--- Goals ---
[1] Copy the lines of the records from the line containing "Tin tức và sự kiện (884, 35)" through the end of the records, inclusive.
[2] Carry on the text about the Matildas' injury problems and lineup choices from its final sentence.

--- Text excerpt ---
◆ ◆ ◆

The Matildas are maintaining a brave face despite the adversity. Steph Catley, elevated to press conference duties as captain in Kerr’s absence, seemed unperturbed on the eve of the match. “Everyone is very focused, everyone knows we need to keep the morale high,” the wing-back said. “Injuries are a part of football, it’s something we’re very, very used to.” The team are adaptable, she said, and were focused on solutions, not problems. “We’re a unit, working together to find the best solutions to every situation.”

Those solutions could take a variety of forms. Coach Tony Gustavsson was coy at the pre-match press conference, only hinting fresh faces or a new formation might be the answer.

Arsenal’s Caitlin Foord is almost certain to start up front, with Hayley Raso and Cortnee Vine on the wings. But with Fowler missing and no like-for-like replacement, Gustavsson may instead shake up the midfield – opting for either youth in Alex Chidiac or experience in the form of Emily van Egmond. Tameka Yallop could also bring attacking potency, although is unlikely to play a full match as she returns from a thigh injury. If Gustavsson opts for a wider overhaul, Everton’s Clare Wheeler may be brought in to anchor the midfield.

◆ ◆ ◆

--- Dataset content ---
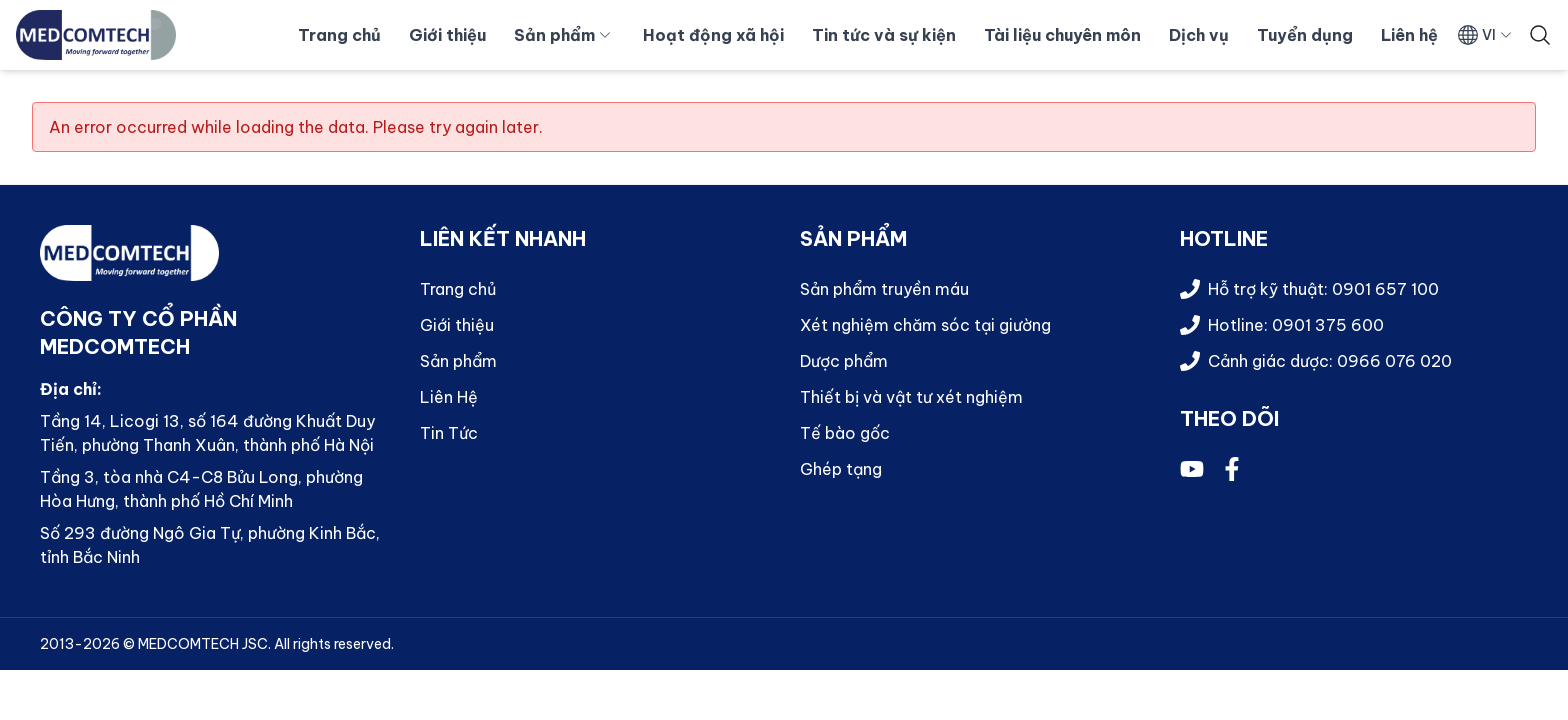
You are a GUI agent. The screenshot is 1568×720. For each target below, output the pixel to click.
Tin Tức (449, 433)
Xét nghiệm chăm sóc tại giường (925, 325)
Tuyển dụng (1305, 35)
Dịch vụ (1199, 35)
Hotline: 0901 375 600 (1296, 325)
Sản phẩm (562, 35)
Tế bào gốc (845, 433)
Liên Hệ (449, 397)
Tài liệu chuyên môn (1062, 35)
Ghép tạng (841, 469)
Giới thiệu (447, 35)
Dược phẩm (844, 361)
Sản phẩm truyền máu (884, 289)
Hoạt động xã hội (713, 35)
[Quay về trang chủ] (96, 35)
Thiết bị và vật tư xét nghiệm (911, 397)
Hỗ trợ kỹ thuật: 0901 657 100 (1323, 289)
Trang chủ (339, 35)
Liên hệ (1409, 35)
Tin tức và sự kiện (884, 35)
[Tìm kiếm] (1540, 35)
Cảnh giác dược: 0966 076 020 (1330, 361)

◆ ◆ ◆

--- Answers below ---
[1]
Tin tức và sự kiện (884, 35)
[Tìm kiếm] (1540, 35)
Cảnh giác dược: 0966 076 020 (1330, 361)

[2]
Those changes may necessitate a shift to a 4-3-3 formation, from the 4-4-2 that has seen Kerr and Foord deployed up front together. But the last time the Matildas started with three in the midfield saw disappointment, losing to Scotland in April in the team’s only defeat this year.

There are reasons for optimism – even beyond Kerr’s Instagram. In the seven matches the team have played this year, they have been held scoreless only once (by Scotland). In those seven matches, 10 different Matildas have scored – with only three goals coming from the absent Kerr and Fowler. Katrina Gorry is in excellent form and has consistently supplied goals for club and country, while Clare Polkinghorne and Alanna Kennedy are both dangerous from set pieces. And Catley showed against Ireland she can calmly dispatch a penalty even in the most high-pressure moments.

In other words, the statistics suggest attacking versatility. But against a defensive Irish outfit last week, the Kerr-less Matildas struggled to find space and opportunities. Without Fowler, Foord and the midfield have work to do. Kerr does not just score and create opportunities for others; she also sucks up defensive attention and thereby facilitates space for teammates. On the pitch Kerr is a magnet, a black-hole; off the pitch, her absence is keenly felt.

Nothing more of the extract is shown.